MobileRead Forums - View Single Post - Fixed the Wired Magazine Recipe (not daily)...kind of

zachlapidus · 04-17-2015, 01:18 PM

Hi, first time poster. Thanks to Kovid, the community, and everyone for all this amazing work!

I've used calibre since I've got my kindle and it's been amazing. One of my absolute favorites from around 2011 when I started was the Wired Magazine feed -- at that time it was primarily long, detailed articles from the print edition.

I recently started using calibre again and was disappointed to see that the Wired recipe is currently broken, and appears to not have worked for quite some time. The Wired Daily Edition recipe is working, but seems to pull a daily digest the latest posts, which are more short news stories, with the occasional longer article.

I am not really a python programmer at all, but I read a little of the API documentation and I made a hacky modification to the Wired Daily script that only pulls articles with the "Magazine" tag from page 1 and 2 from here: http://wired.com/category/magazine/page/1. I'm sure someone more experienced than me can make a better version, but I don't think it's that bad for a first go-round.

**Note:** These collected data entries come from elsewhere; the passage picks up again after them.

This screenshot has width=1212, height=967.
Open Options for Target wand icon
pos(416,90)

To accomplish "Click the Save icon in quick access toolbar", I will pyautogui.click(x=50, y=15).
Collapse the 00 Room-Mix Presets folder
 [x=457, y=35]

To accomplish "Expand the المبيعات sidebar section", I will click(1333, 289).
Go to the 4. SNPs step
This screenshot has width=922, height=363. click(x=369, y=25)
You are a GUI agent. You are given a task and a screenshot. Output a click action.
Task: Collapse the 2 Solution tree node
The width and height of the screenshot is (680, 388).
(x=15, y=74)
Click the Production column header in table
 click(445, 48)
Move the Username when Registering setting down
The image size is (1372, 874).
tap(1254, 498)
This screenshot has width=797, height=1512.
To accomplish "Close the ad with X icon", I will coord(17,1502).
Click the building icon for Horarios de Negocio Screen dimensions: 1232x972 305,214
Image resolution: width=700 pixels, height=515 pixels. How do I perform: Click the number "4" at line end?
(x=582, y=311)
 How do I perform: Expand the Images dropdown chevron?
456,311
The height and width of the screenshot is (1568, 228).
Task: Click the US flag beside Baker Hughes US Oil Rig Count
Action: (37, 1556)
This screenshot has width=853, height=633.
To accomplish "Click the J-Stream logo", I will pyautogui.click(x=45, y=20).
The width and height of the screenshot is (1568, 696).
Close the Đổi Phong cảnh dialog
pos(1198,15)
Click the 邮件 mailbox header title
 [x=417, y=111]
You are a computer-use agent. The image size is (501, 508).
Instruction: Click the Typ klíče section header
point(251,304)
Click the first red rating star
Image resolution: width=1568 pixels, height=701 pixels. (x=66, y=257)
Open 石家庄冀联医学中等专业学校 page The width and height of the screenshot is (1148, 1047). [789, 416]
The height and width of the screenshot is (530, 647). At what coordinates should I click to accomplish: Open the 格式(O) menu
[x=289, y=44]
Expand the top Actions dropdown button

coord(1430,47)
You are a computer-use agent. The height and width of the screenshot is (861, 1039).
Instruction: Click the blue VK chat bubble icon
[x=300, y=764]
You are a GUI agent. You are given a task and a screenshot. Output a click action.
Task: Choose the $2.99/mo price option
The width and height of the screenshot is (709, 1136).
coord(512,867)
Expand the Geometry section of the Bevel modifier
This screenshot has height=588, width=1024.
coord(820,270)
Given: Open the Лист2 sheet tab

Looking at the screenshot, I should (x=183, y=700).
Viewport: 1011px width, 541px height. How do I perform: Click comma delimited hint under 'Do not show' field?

Hope this is okay to post here.

Code:

__license__   = 'GPL v3'
__copyright__ = '2014, Darko Miletic <darko.miletic at gmail.com>'
'''
www.wired.com
'''

from calibre.web.feeds.news import BasicNewsRecipe
from calibre import strftime

class WiredDailyNews(BasicNewsRecipe):
    title                 = 'Wired Magazine, Monthly Edition'
    __author__            = 'Darko Miletic, update by Zach Lapidus'
    description           = ('Wired is a full-color monthly American magazine, published in both print '
                             'and online editions, that reports on how emerging technologies affect culture,'
                             'the economy and politics.')
    publisher             = 'Conde Nast'
    category              = 'news, IT, computers, technology'
    oldest_article        = 2
    max_articles_per_feed = 200
    no_stylesheets        = True
    encoding              = 'utf-8'
    use_embedded_content  = False
    language              = 'en'
    ignore_duplicate_articles = {'url'}
    remove_empty_feeds    = True
    publication_type      = 'newsportal'
    extra_css             = """
                            .entry-header{
                                          text-transform: uppercase;
                                          vertical-align: baseline;
                                          display: inline;
                                         }
                            ul li{display: inline}
                            """

    remove_tags = [
        dict(name=['meta','link']),
        dict(name='div', attrs={'class':'podcast_storyboard'}),
        dict(id=['sharing', 'social', 'article-tags', 'sidebar']),
                  ]
    keep_only_tags=[
        dict(attrs={'data-js':['post', 'postHeader']}),
    ]
    
    def parse_index(self):
        totalfeeds = []
        #first page 1
        soup   = self.index_to_soup('http://www.wired.com/category/magazine/page/1')
        majorf = soup.find('main')
        articles = []
        checker = []
        if majorf:
           for a in majorf.findAll('a', href=True):
               if a['href'].startswith('http://www.wired.com/') and a['href'].endswith('/'):
                  #title = self.tag_to_string(a)
                  
                  titleloc = a.find('h2')
                  title = self.tag_to_string(titleloc)
                  url = a['href']
                  dateloc = a.find('time')
                  date = self.tag_to_string(dateloc)
                  
                  if title.lower() != 'read more' and title and url not in checker:
                      checker.append(url) 
                      articles.append({
                                          'title'      :title
                                         ,'date'       :date
                                         ,'url'        :a['href']
                                         ,'description':''
                                        })
           totalfeeds.append(('Articles', articles))
        # then do page 2   
        soup   = self.index_to_soup('http://www.wired.com/category/magazine/page/2')
        majorf = soup.find('main')
        if majorf:
           for a in majorf.findAll('a', href=True):
               if a['href'].startswith('http://www.wired.com/') and a['href'].endswith('/'):
                  #title = self.tag_to_string(a)
                  
                  titleloc = a.find('h2')
                  title = self.tag_to_string(titleloc)
                  url = a['href']
                  dateloc = a.find('time')
                  date = self.tag_to_string(dateloc)
                  
                  if title.lower() != 'read more' and title and url not in checker:
                      checker.append(url) 
                      articles.append({
                                          'title'      :title
                                         ,'date'       :date
                                         ,'url'        :a['href']
                                         ,'description':''
                                        })
           totalfeeds.append(('Articles', articles))
        return totalfeeds



    def get_article_url(self, article):
        return article.get('guid',  None)